Todavía sobrevive.
Todo era resplandor, hasta las montañas ardían, parte del paisaje, un cielo profundo.
Salieron esa mañana
como siempre rumbo a sus trabajos, ella una nube terca y húmeda, él un gorrión
travieso poseedor de un vuelo corto pero hermoso, ambos añoraban siempre los
amaneceres en el cuerpo espeso de un bosque.
El día se presentó
de traje gris con rayas y una lluvia intensa en los cordones de su abrigo de
mediodía.
Ella tenía que
dilatarse, dejarse caer casi entera, darse toda.

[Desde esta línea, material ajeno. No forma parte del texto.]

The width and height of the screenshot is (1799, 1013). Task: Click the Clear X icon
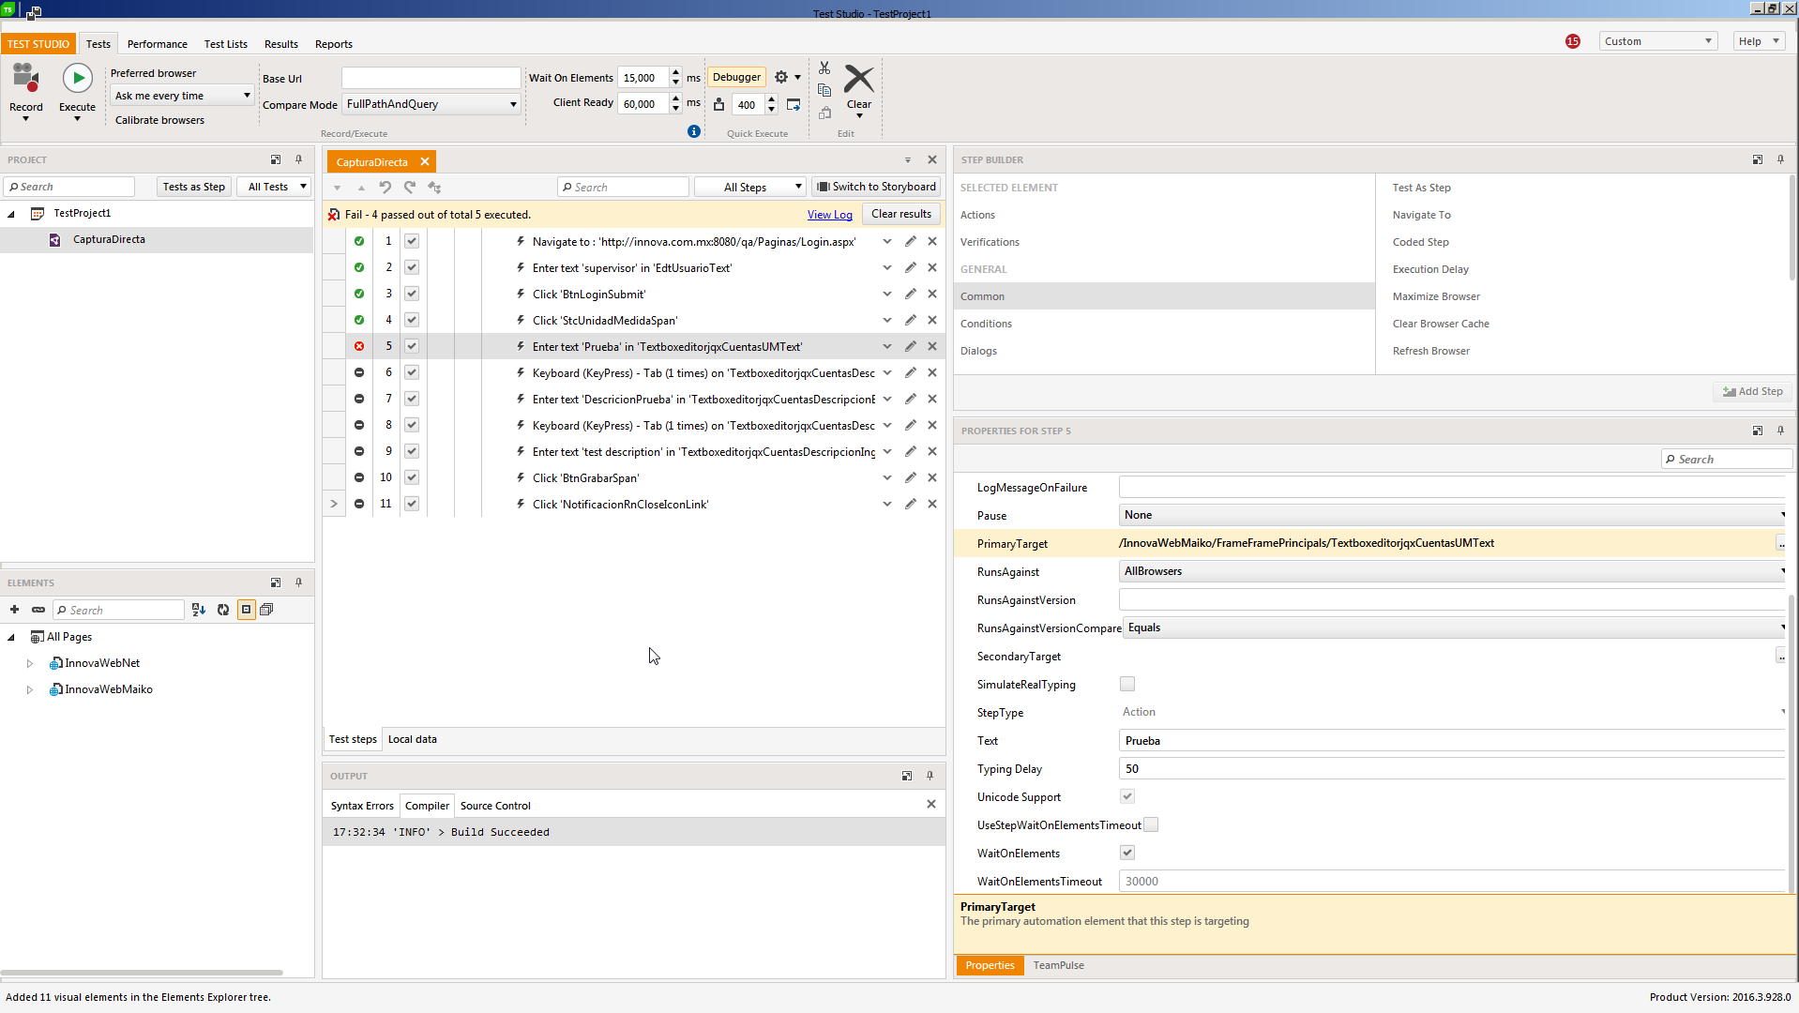coord(858,80)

Sería tal vez la primera
ocasión que descubriera la vocación del tiempo: en ese momento la invadió como
una sed la palabra eternidad y se dirigía hacia un sitio más alto para
disfrutar de lo que nacía como pequeñas
gotas de rocío en su piel blanca y suave.
Al llegar a la
claraboya del día, se volvió oscuridad, un deseo color plomo la llevó a
precipitarse violentamente y sólo quedó como un recuerdo la gama bermeja de
otros días, de extraños crepúsculos creados en los primeros años de su
existencia.
Debido a su más
grande placer, -un baño de tierra en el corazón de la ciudad, en un diminuto
parque con coníferas y pasto crecido-, el gorrión pasó cerca del suelo tantas
veces y luego, pasitos cortos, un suspiro, otro suspiro,
pasitos, se olvidó de volver a tiempo y ella con dolor dejó caer su cuerpo vencido sobre el rascacielos
donde tenían su nido; allá, después de ellos y su
amor, un rayo de sol besaba por vez
primera a otro gorrión con ojos de agua.